Most of us know that putting diesel in a petrol car, or vice versa, is never a good idea. But when it comes to the different types of petrol fuels on offer, what’s really the difference? Is premium any better? And can putting the wrong fuel in damage your engine?
Let’s find out.
What is premium fuel?
The difference between premium fuel and standard fuel comes in the form of the octane number. The octane number is the standard measure for engine performance, and describes a fuel’s stability. The rating is based on the pressure at which a fuel will combust in a testing engine, or the fuel’s ability to withstand compression without detonating.
A regular unleaded fuel has an octane number of around 95. Compare this with a premium fuel, such as BP’s Ultimate Unleaded or Texaco’s Supreme Unleaded, and you’ll see these have an octane number of 97.
The makers of premium fuels insist that there are noticeable differences to using these higher quality offerings, from removing dirt from inside the engine to helping everything run more smoothly. But they do come with an increased price tag.
Can all cars take premium fuel?
As we mentioned right at the beginning of this article, most drivers have had drilled into them the dangers of putting diesel into a petrol car, or the other way around. But fortunately, the same doesn’t quite apply when it comes to premium or standard fuels.

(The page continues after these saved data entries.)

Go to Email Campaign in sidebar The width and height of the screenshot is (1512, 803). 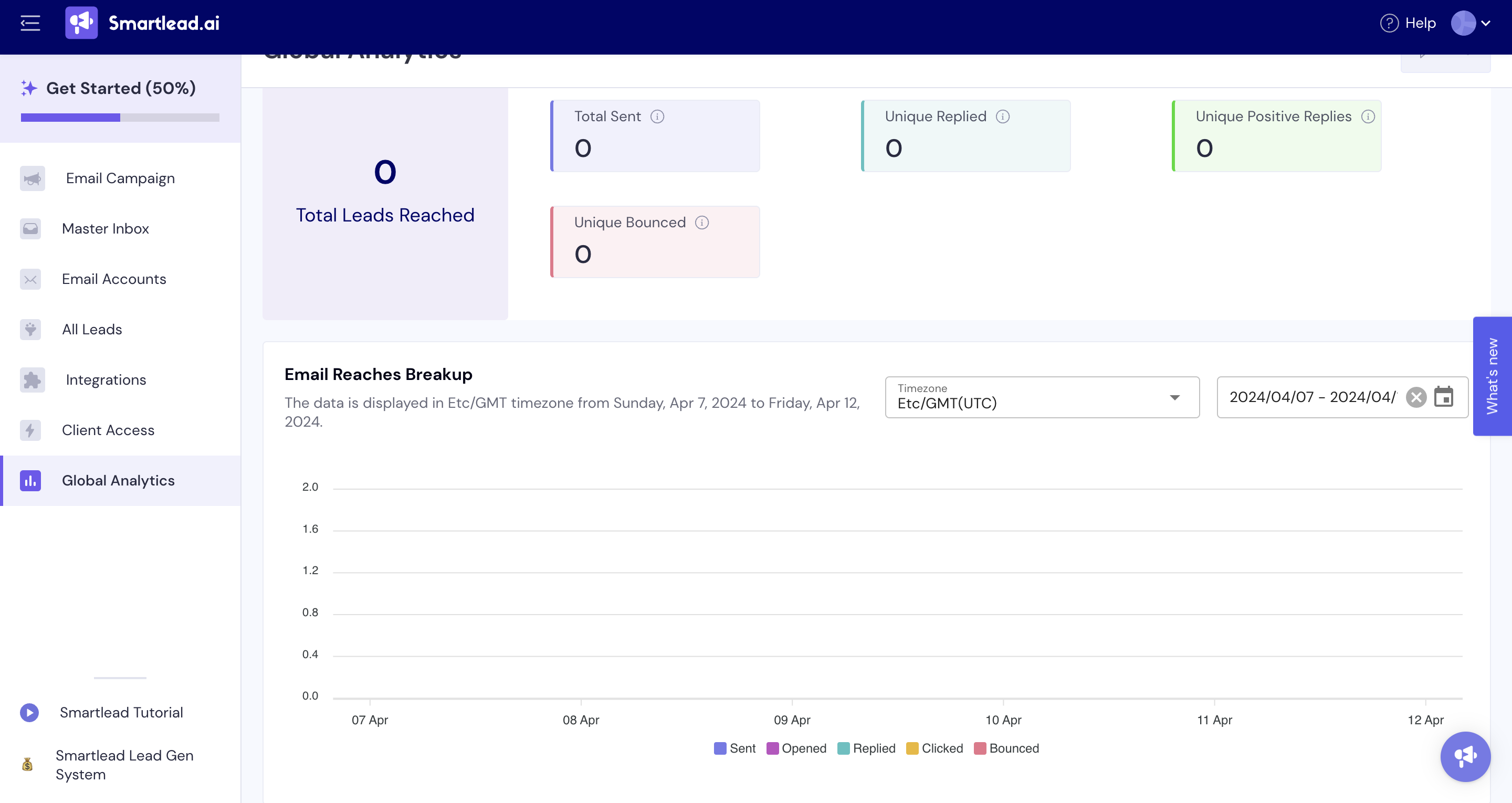pos(120,178)
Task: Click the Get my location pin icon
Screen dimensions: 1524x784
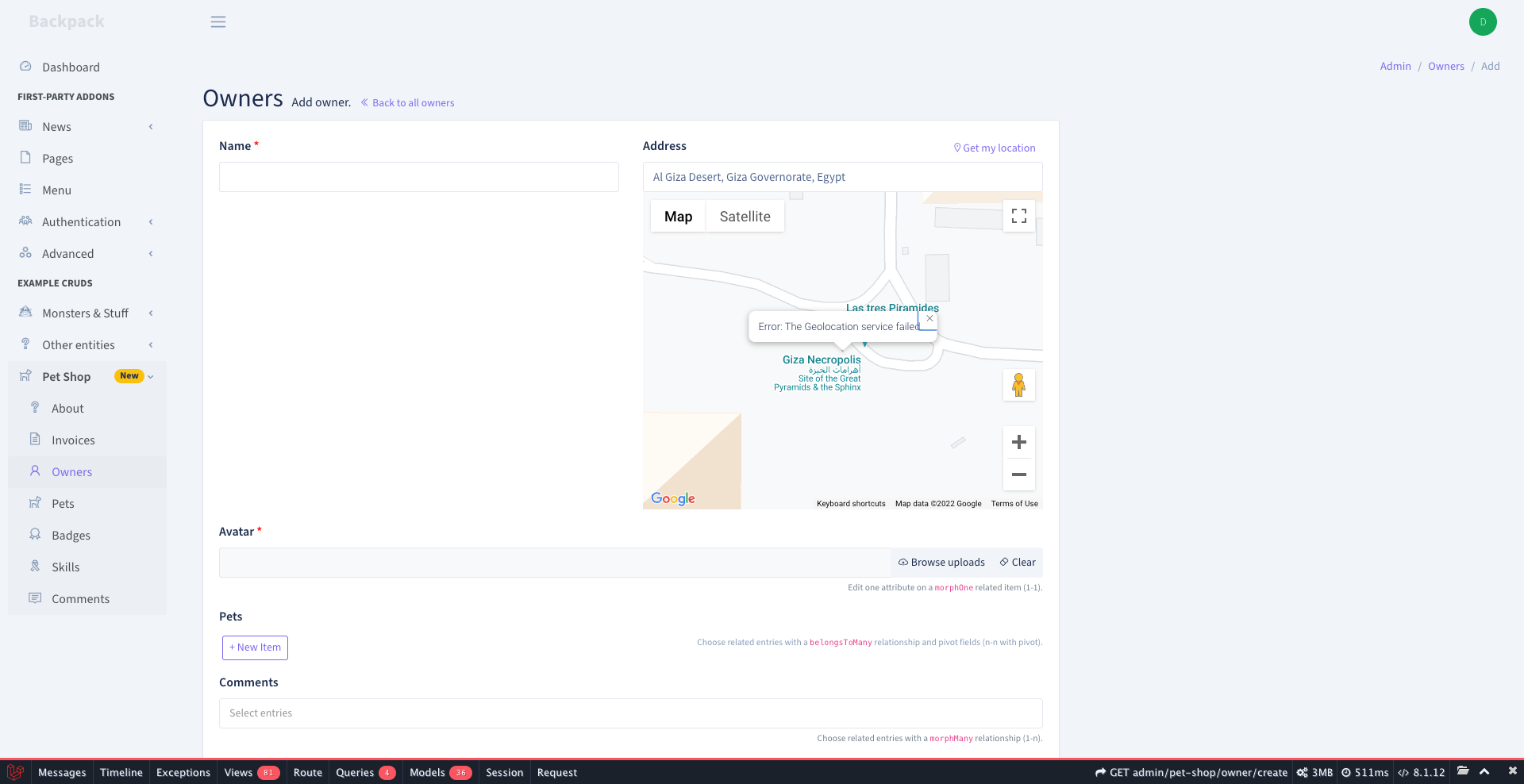Action: click(956, 148)
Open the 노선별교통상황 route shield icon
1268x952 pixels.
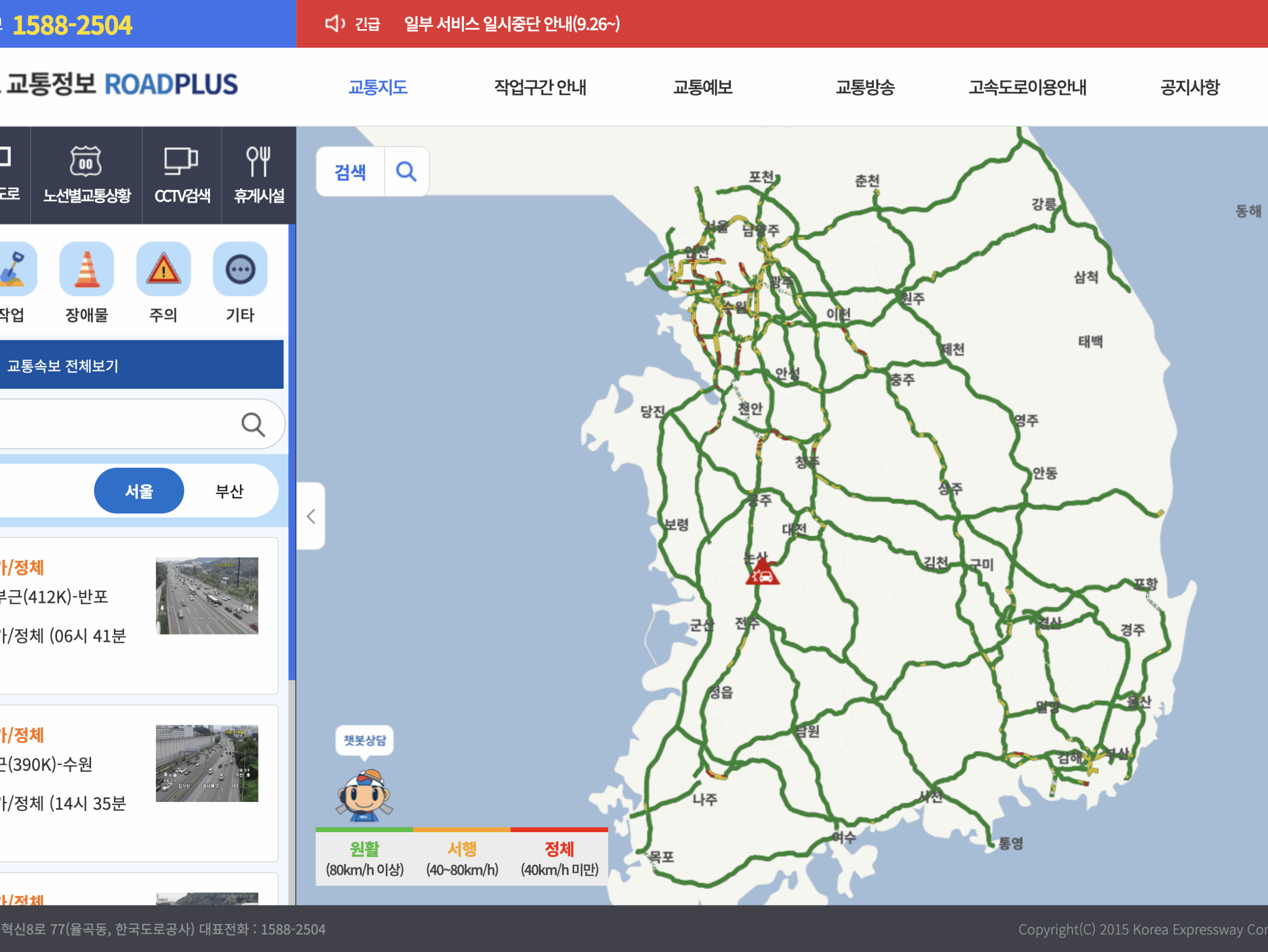(86, 161)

If you’re not sure what fuel your car should take, then have a read through your handbook. You should find advice on the recommended octane rating necessary to keep your engine working at its best there. You might also spot a sticker giving you information about the right fuel for your car around your fuel cap, or on the inside of the flap to access your fuel cap.
While all cars have a recommended octane rating, putting premium fuel in instead of standard, or the other way round, is unlikely to do your engine any harm. You’re also unlikely to encounter any issues if you mix the two; for example, if you top up with standard fuel while there’s still premium fuel in your tank.

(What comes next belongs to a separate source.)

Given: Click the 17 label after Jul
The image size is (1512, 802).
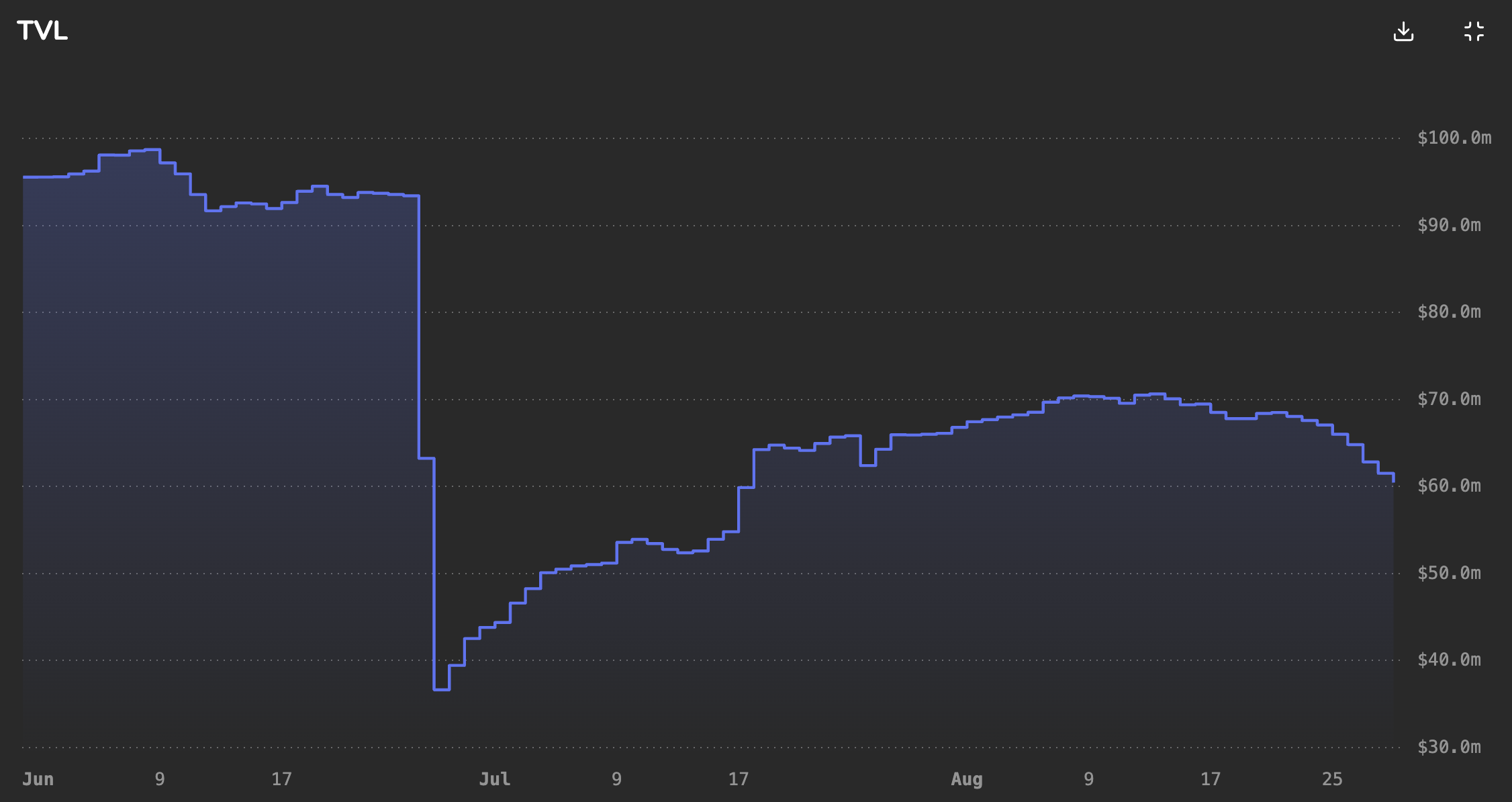Looking at the screenshot, I should [738, 779].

However, if your handbook recommends a higher octane fuel, and you fill up using a lower-octane option than is recommended, then this could result in engine damage over the long term.
So, is premium fuel better?
There are undoubtedly benefits to using premium fuel in your car. The higher the octane number, the more power gets delivered to your engine – meaning that you’re really making the most of every drop of petrol. It also, theoretically, results in a healthier engine over time, due to later ignitions from the fuel itself.

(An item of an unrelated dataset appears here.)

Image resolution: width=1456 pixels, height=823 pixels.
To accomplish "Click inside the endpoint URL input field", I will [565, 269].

Pair this with the added benefits many premium brands have included, such as cleaning additives that help to keep the engine clean, or lubricating agents, and it’s undeniable that when you look at pure chemistry, premium fuel is superior.
However, while there is evidence to show that these perks are undoubtedly effective, there have been studies that show that these additives are equally as effective even if you only use premium fuel occasionally. So, for example, if you fill up with premium fuel once every five times, you’re still likely to see the benefit of perks such as engine cleaning and added lubrication.
What’s most important to remember is that some cars run perfectly on standard unleaded fuel, whereas others require the additional efficacy of higher octane, premium versions. The key is to check your car’s handbook for guidance on getting the right fuel for your car.
Any facts, figures and prices shown in our blog articles are correct at time of publication.